Final Thoughts on Cast Iron
With all of the benefits of cast iron cookware, it is easy to see why you might want to add a few cast iron pieces to your kitchen cookware. Living Traditions Homestead gives a thorough primer on seasoning, cleaning, and cooking with cast iron cookware in their video, here.
Can I use metal utensils in my cast iron pan?
There are mixed reviews on whether you should use metal utensils in your cast iron pan. While it is safest to use hard plastic, you can carefully use metal utensils on your pan, as well.
Can I cook tomato-based sauces in cast iron?
Very acidic foods can wear away the seasoning of your cast iron pan. However, it won’t damage the pan itself. So if you realize you’ve cooked tomato sauce in your favorite cast iron pan by mistake, don’t worry about it. Instead, give it a good cleaning and re-season your pan. After that, it will work just fine again.
Can I use cast iron on my glass top stove?
Yes, you can use cast iron on your glass top stove.

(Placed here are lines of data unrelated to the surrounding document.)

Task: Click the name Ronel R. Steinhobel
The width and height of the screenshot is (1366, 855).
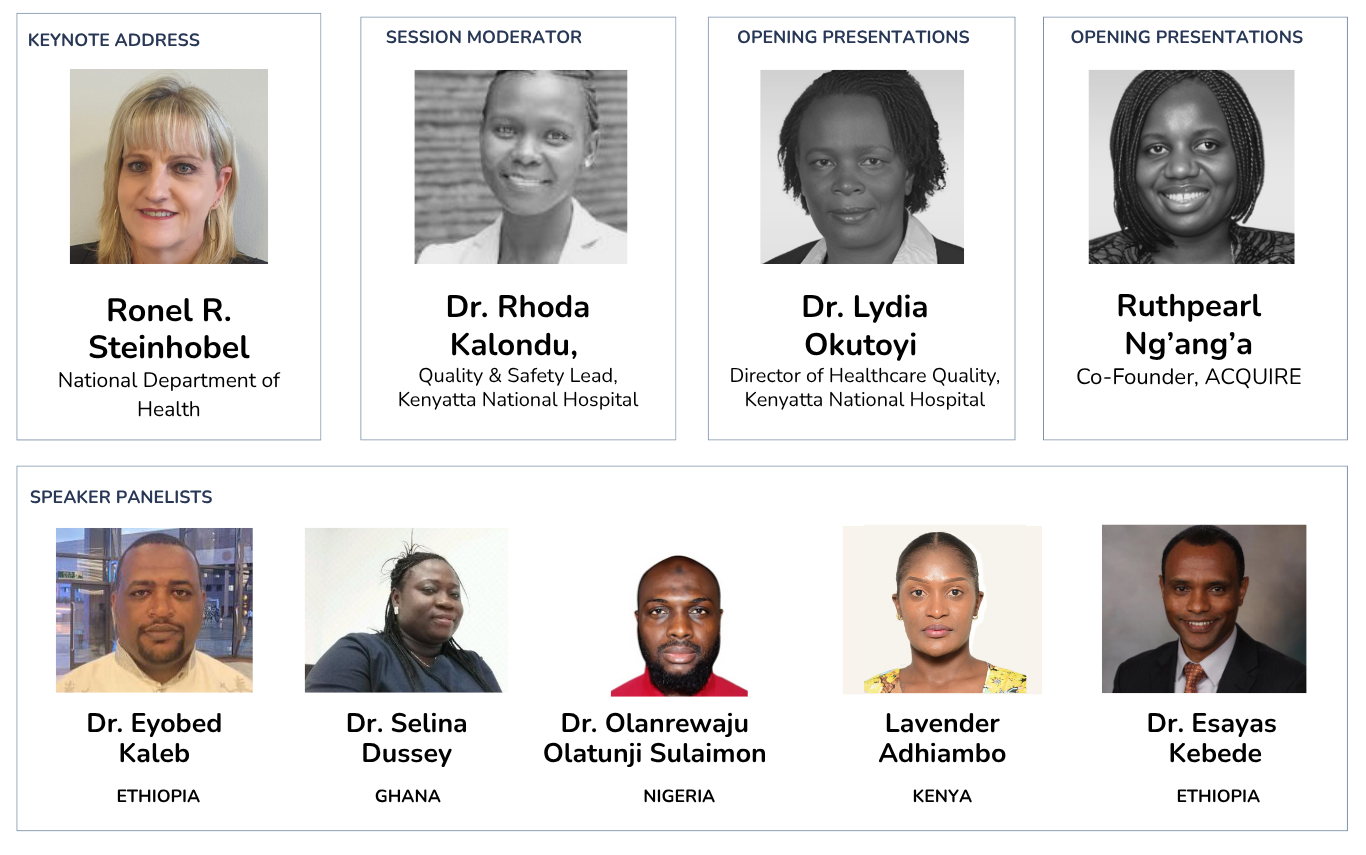Action: point(169,328)
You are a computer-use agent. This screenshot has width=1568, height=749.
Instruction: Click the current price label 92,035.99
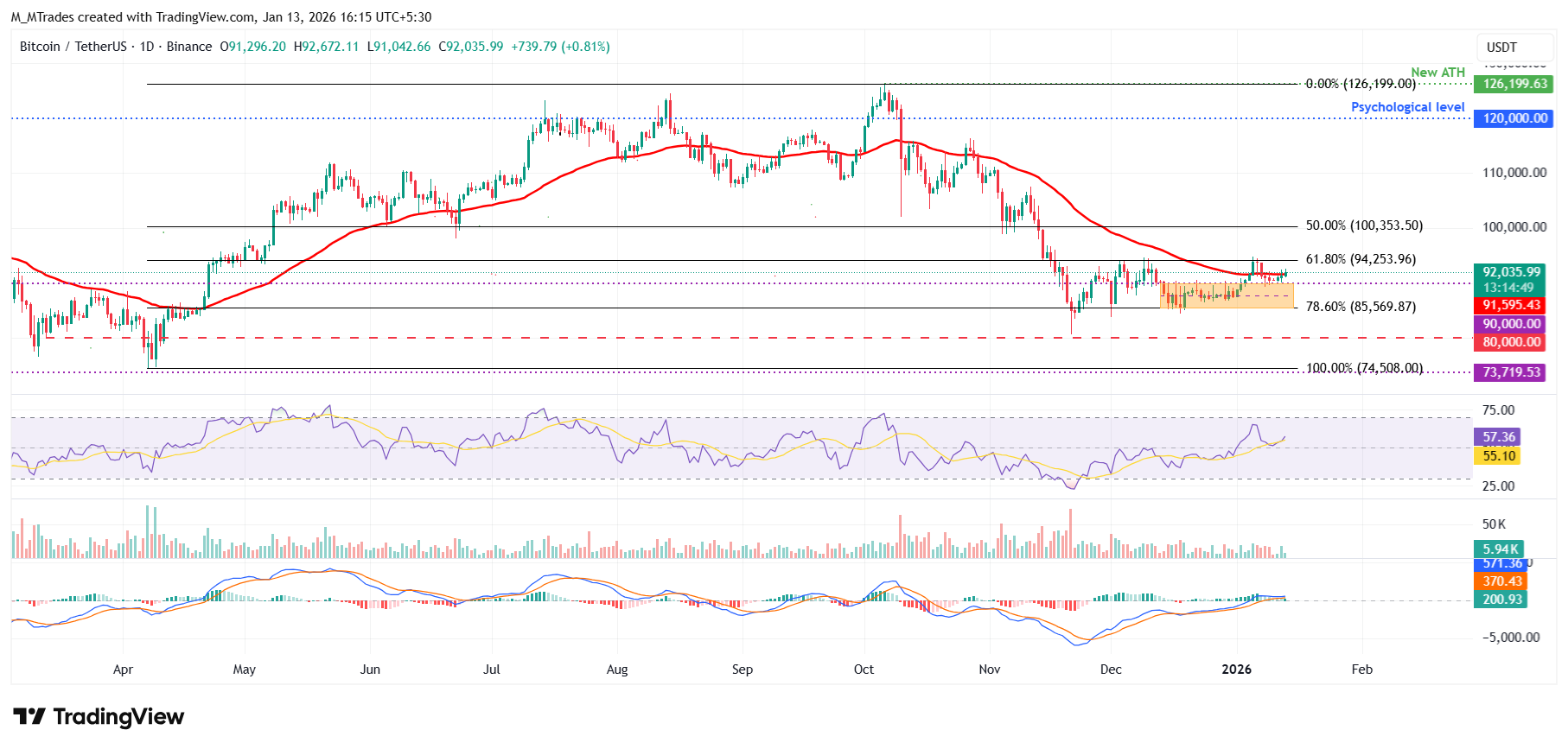pyautogui.click(x=1511, y=272)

However, you need to use a little bit of caution. Be careful to set the pan down gently on top of the burner because you don’t want to crack or break your cooktop. Don’t drop the pan or drag it across the cooktop because it could scratch or gouge the glass.
Does Cast Iron only come as a frying pan?
No, you can find cast iron cookware in all types of cookware. Frying pans come in a wide variety of sizes, but you can also find it as a dutch oven, stew pot, and griddle.